PIERO
MANZONI DUE
(ovvero
la rimessa a nuovo dell’artista, morto o vivo)
Leggo un libro
pubblicato nel 1990: L’ultima linea di
Piero Manzoni, scritto da Paolo Barrile.
Un romanzo ma con
molte notizie, dunque una finzione cronistica.
Piero Manzoni
non è un santo, e lui difficilmente avrebbe voluto esserlo.
Casualmente,
riordinando la mia piccola bibliografia manzoniana, in questo dicembre 2014
incappo in una notizia vecchia di un anno e più; la Fondazione Manzoni intentava
causa a Dario Biagi per il suo libro Il
ribelle gentile ([1]) in
quanto esso sarebbe diffamatorio. Certo non è “ufficiale” come la biografia
scritta da Flaminio Gualoni sotto l’egida della Fondazione ([2]) quel
volume, ma proprio il suo autore lo dichiara e peraltro di ricerche ne ha
fatte.
La Fondazione è
soccombente, in quanto il volume di Biagi non risulta ritirato dal mercato.
In base a un
complesso di norme della legge n. 633 del 22 aprile 1941, “gli autori delle opere d’arte e di manoscritti hanno diritto ad un
compenso sul prezzo di ogni vendita successiva alla prima cessione delle opere
stesse da parte dell’autore” ([3]) e
anche se il massimo ammontare di questo compenso è di Euro 12.500,00 ([4]),
considerati i valori d’asta raggiunti da Manzoni non si tratta esattamente
della mancia al lustrascarpe.
Ecco allora che
come con Hugo Pratt (da vivo e da morto) e con David Bowie (da vivo) e con
Morrissey (da vivo), un’immagine ben definita e accattivante dell’Artista
Manzoni non è irrilevante.
Forse per
questo, se quasi un quarto di secolo fa affermazioni - da interviste di Barrile
- come: “A Piero, soprattutto alla fine,
andava bene tutto: bianchini, pernod, vermouth, vino, soprattutto vino” ([5]) e “Piero [...] era in coma etilico. Nanda [Vigo, sua fidanzata] lo sapeva, ma non era preoccupata” ([6]) e “Dicono che Piero si fosse suicidato. Non è
vero. Ma in un certo senso può essere. Lui stesso mi confidò negli ultimi
tempi, e in diverse circostanze, di averci pensato” ([7]) potevano
essere tollerate (o non conosciute o, addirittura, conosciute ma semplicemente
scientemente denegate), nel 2013 possono essere pregiudizievoli ([8]).
Del resto,
l’affermazione della sorella minore di Piero Manzoni, Elena, rinvenibile nel documentario
del 2014, ufficiale evidentemente, Piero
Manzoni Artista (regia di Andrea Bettinetti), per cui egli avrebbe
impiegato per la realizzazione della propria Merda d’artista delle preesistenti confezioni di carne in scatola
appare risibile: chi ha mai commercializzato razioni da 30 (trenta!) grammi?

ELENCO DELLE RIGHE:
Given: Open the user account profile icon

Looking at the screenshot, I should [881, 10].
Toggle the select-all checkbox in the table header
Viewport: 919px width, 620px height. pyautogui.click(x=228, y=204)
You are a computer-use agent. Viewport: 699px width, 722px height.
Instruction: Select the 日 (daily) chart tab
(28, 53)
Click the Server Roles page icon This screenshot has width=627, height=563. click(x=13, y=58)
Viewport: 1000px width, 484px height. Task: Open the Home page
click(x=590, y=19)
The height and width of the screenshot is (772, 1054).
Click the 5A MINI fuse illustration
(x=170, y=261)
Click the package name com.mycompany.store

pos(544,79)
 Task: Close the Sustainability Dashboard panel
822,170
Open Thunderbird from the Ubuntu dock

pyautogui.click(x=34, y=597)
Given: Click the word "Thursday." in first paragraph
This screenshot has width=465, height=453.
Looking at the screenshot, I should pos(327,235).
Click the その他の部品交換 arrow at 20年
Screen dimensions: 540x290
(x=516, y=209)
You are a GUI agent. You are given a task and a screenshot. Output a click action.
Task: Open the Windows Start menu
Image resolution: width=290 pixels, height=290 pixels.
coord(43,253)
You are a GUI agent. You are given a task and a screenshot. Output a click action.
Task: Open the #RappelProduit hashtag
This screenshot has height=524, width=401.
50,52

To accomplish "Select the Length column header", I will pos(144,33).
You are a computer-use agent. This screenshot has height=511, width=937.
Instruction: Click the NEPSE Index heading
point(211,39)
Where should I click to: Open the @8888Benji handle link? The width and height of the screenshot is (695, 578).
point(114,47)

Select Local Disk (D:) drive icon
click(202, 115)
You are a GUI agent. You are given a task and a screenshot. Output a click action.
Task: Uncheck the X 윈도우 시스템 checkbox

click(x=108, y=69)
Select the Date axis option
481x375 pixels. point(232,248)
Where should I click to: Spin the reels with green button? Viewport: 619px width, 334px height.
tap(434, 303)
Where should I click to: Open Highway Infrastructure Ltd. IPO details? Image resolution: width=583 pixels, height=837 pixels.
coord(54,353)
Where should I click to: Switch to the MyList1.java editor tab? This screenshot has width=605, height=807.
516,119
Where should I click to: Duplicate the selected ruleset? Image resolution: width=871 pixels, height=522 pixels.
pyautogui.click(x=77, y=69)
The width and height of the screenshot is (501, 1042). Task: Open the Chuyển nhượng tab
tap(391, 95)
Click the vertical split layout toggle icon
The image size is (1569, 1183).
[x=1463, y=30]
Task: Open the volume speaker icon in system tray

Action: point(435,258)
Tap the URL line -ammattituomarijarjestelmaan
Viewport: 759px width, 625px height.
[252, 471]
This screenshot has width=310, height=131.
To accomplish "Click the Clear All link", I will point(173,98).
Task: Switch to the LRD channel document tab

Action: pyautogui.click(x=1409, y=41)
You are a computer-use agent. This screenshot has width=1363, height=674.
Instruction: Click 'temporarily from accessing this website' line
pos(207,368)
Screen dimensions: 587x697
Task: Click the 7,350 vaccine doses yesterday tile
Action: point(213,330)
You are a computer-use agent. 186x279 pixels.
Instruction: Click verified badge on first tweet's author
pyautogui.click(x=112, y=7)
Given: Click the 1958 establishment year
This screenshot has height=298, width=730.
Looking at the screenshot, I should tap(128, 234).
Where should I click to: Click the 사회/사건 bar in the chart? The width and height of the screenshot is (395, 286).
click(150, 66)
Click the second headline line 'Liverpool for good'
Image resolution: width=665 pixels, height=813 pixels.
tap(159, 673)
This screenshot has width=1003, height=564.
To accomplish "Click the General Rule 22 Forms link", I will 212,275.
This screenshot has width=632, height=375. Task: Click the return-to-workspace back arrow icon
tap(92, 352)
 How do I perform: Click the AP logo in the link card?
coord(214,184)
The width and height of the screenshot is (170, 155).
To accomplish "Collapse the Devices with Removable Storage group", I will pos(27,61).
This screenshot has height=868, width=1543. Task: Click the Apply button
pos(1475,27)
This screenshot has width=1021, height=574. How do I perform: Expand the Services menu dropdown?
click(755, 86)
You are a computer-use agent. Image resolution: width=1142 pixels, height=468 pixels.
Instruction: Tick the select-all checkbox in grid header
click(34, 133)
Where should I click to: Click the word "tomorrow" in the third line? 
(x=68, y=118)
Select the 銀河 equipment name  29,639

CONSEGNE:
**A)** Riscrivi il brano su Piero Manzoni nel tratto che va da "La Fondazione è" fino a "mancia al lustrascarpe.", mettendo "corrispettivo" al posto di "compenso".
**B)** Secondo il brano su Piero Manzoni, chi ha diretto il documentario del 2014 "Piero Manzoni Artista"?

SOLUZIONI:
**A)**
La Fondazione è
soccombente, in quanto il volume di Biagi non risulta ritirato dal mercato.
In base a un
complesso di norme della legge n. 633 del 22 aprile 1941, “gli autori delle opere d’arte e di manoscritti hanno diritto ad un
corrispettivo sul prezzo di ogni vendita successiva alla prima cessione delle opere
stesse da parte dell’autore” ([3]) e
anche se il massimo ammontare di questo corrispettivo è di Euro 12.500,00 ([4]),
considerati i valori d’asta raggiunti da Manzoni non si tratta esattamente
della mancia al lustrascarpe.

**B)** Andrea Bettinetti.